Our lowlands trip begins in the excellent Sadiri Amazon Lodge where you will be able to begin your studying of Amazonian rainforest birds, as well as the rare, hard to find foothill species. This site is truly spectacular with insane bird diversity only the rainforest can provide- but the foothill element knocking that over the normal edge. Eight species of owl in the area! With potential to see the special foothill birds as Military Macaw (six macaw species recorded at Sadiri), Subtropical Pygmy-owl, Band-bellied Owl, Buff-throated Tody-tyrant, Cinnamon-faced Tyrannulet, Red-billed Tyrannulet, and Scaled Fruiteater, all special hard to find birds (see Sadiri Bird List).

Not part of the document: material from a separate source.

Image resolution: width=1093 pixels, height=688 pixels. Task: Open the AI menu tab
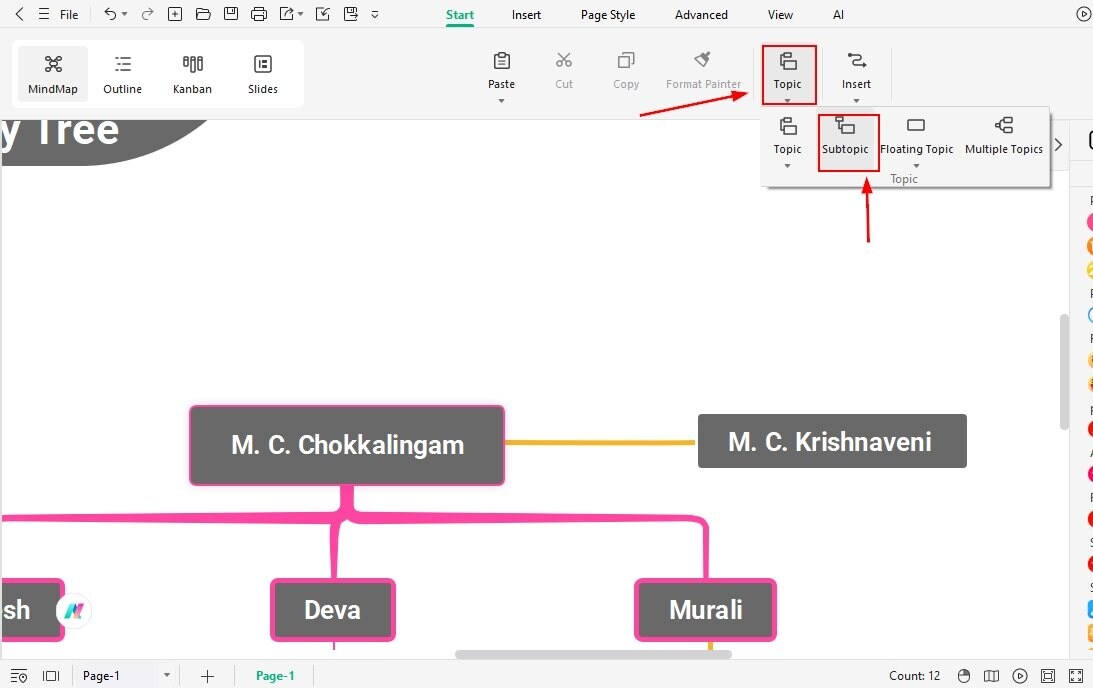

From the humid forest, were birds are hard to see, we will travel east to the recently created Barba Azul Nature Reserve with a completely new set of easy to see tropical savanna birds, including the flagship of the reserve, the Critically Endangered Blue-throated Macaw (Bird List). This will easily be the big day of the tour, with records of over hundred and twenty birds seen in a day. The tall grass of the reserve also protects rare savanna species like the Cock-tailed Tyrant, Sharp-tailed Tyrant and Black-masked Finch as well as recording abundant populations of the Near Threatened Orinoco goose and Greater Rhea. Barba Azul also hold the extremely odd (suggesting species potential) disjunct populations of the Streamer-tailed Tyrant and Great Pampa-Finch.
We will then travel north for a couple of days to catch up on some more Amazonian species, including the Bolivian Endemic Masked Antpitta. We will also travel to the Bolivian Cerrado belt for a day to see such specialities as the Rufous-sided Pygmy-Tyrant, and Ocellated Crake.
We expect to see over 400 species of birds on such a trip, and had enough time to have good odds at seeing the Bolivian specialities of these diverse habitats.